Leur concurrence féroce pour le pouvoir économique dans la région pourrait en fait faciliter la retraite des États-Unis.
Source : Responsible Statecraft, Annelle Sheline
Traduit par les lecteurs du site Les-Crises
De multiples failles se sont récemment ouvertes dans la relation entre l’Arabie saoudite et les Émirats Arabes Unis.
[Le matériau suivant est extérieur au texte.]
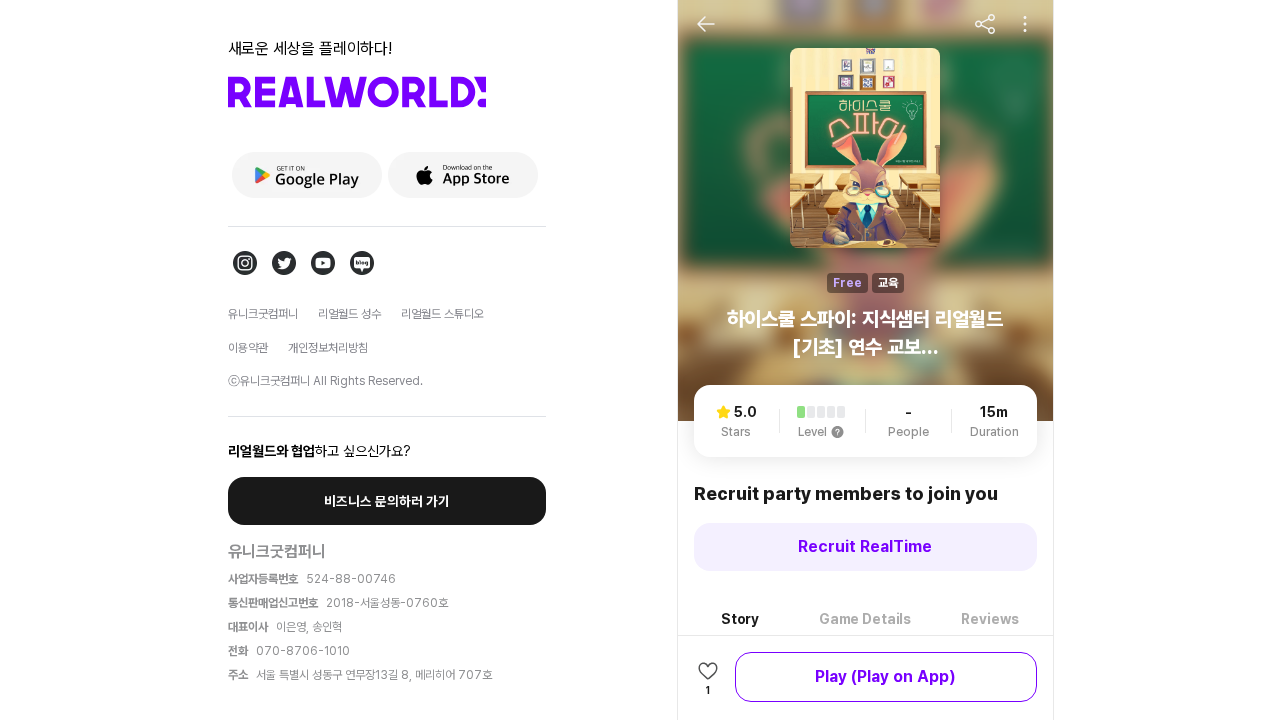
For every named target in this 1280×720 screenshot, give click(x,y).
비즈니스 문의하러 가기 (387, 501)
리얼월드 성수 (349, 314)
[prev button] (706, 24)
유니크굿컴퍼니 (263, 314)
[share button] (985, 24)
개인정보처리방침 (328, 348)
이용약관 (248, 348)
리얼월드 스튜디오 (442, 314)
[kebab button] (1025, 24)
Les Émirats Arabes Unis résistent aux efforts de l’Arabie saoudite et de la Russie qui tentent de convaincre les membres de l’OPEP+ [en 2016, les 13 membres historiques de l’OPEP se sont alliés à 10 pays non membres, NdT] de continuer à restreindre la production de pétrole.
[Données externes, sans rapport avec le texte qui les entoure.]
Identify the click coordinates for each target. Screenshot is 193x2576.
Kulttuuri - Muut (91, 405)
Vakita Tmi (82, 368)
Parallèlement, l’Arabie saoudite ne considérera plus les biens produits dans les zones franches [les zones franches permettent aux investisseurs étrangers de s’implanter aux EAU tout en étant exonérés de droits de douane à l’importation comme à l’exportation, NdT] comme étant « fabriqués localement », une décision qui soumettra de nombreux produits émiratis à des droits de douane.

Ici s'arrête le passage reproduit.